If you're using an SD that was previously used for something else (it's not fresh out of the package) I HIGHLY reccomend formatting it before mounting the image. When I say format, I mean more than just the Quick Format untility in Windows. You need to overrwite each sector to clear out any residiual data. This also helps fix issues when re-installing/ overwriting Raspberry Pi images on top of eachother- in case one image becomes corrupted or unstable and you install the same vanilla image (reformat for best results).
If using a brand-new SD card, skip these two steps.

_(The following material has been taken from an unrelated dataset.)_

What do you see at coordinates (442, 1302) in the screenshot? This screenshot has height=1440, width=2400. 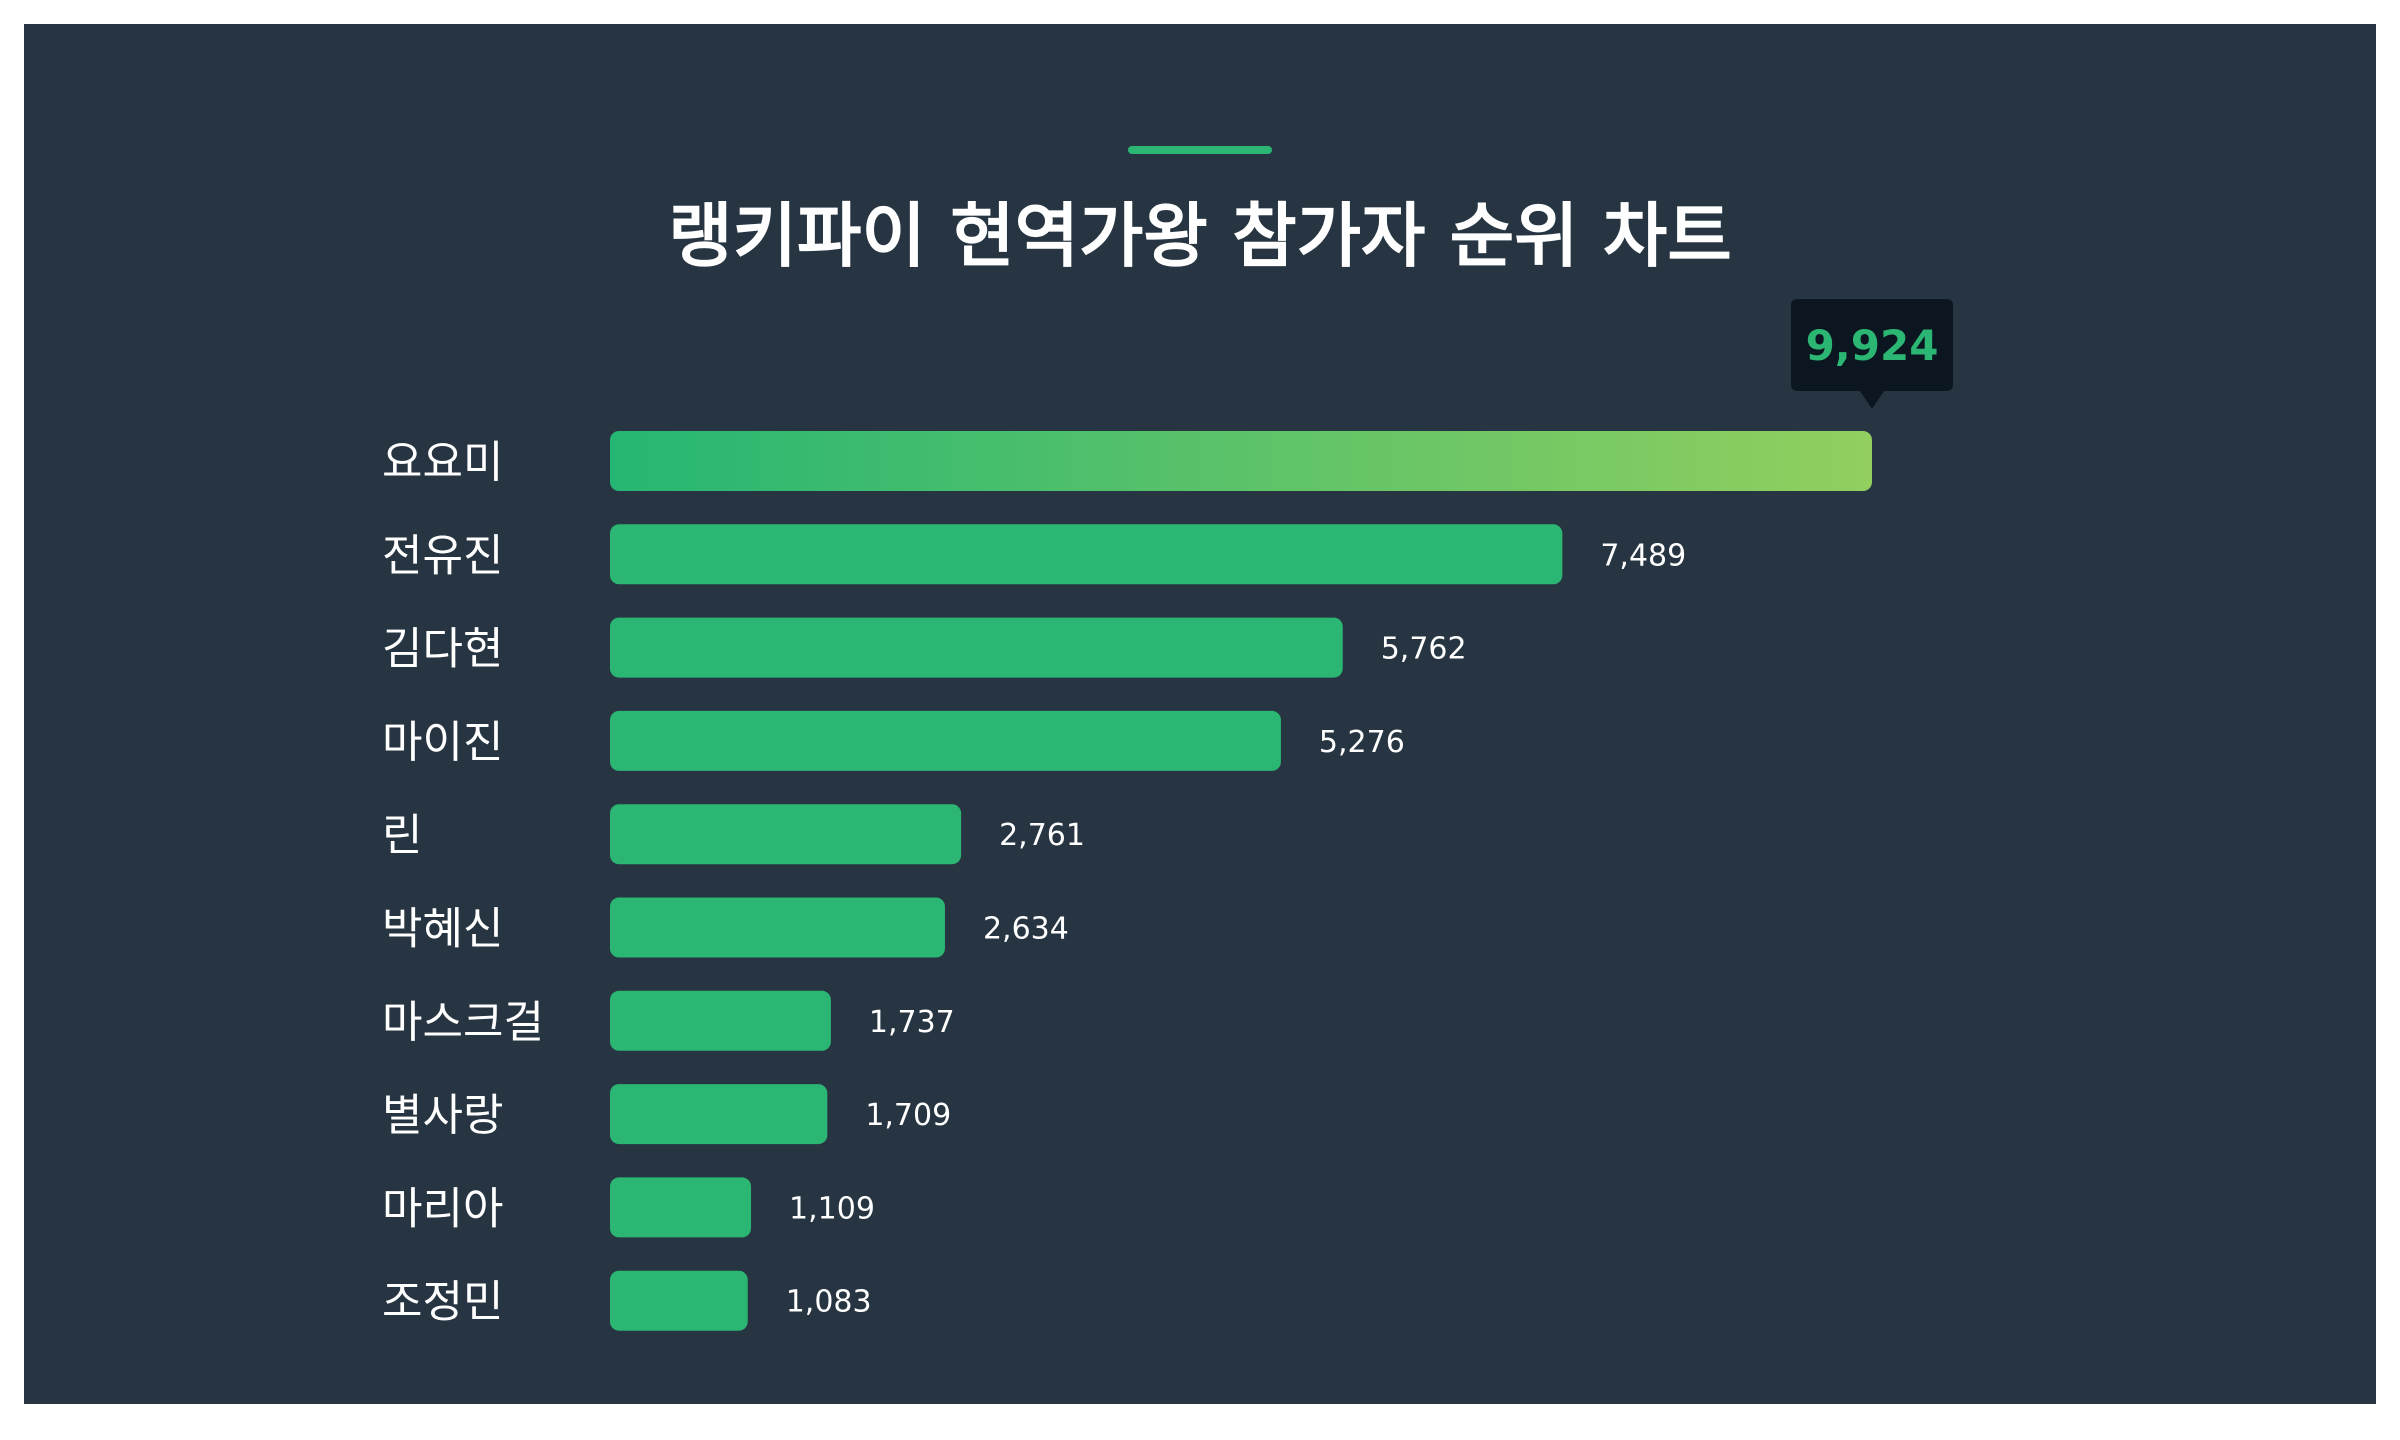 I see `category-label: 조정민` at bounding box center [442, 1302].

A) Download/install SD Formatter tool.
B) Format using the Options: FULL=Overwrite and ADJUST SIZE = ON
Depending on the size and class of the SD card (class 4=slow, class 10=fast), the format may take 5-20+ minutes. When the format is complete, open Win32 Disk Imager.
1) Select the image (Porta Piv2.1 in this case) you want to write to the SD card. (if you downloaded the image unzip it first).
2) Select the device/ drive letter, (this is the USB SD card reader with SD card plugged in). Make absolutely sure this the correct drive letter. If you have an external HDD plugged in and select it accidently, all its data will be forever lost if you continue.
3) Click "Write". Unplug the device when it's complete ( it will take some time- enough time to make a sandwich). You now have a bootable SD card for your Raspberry Pi!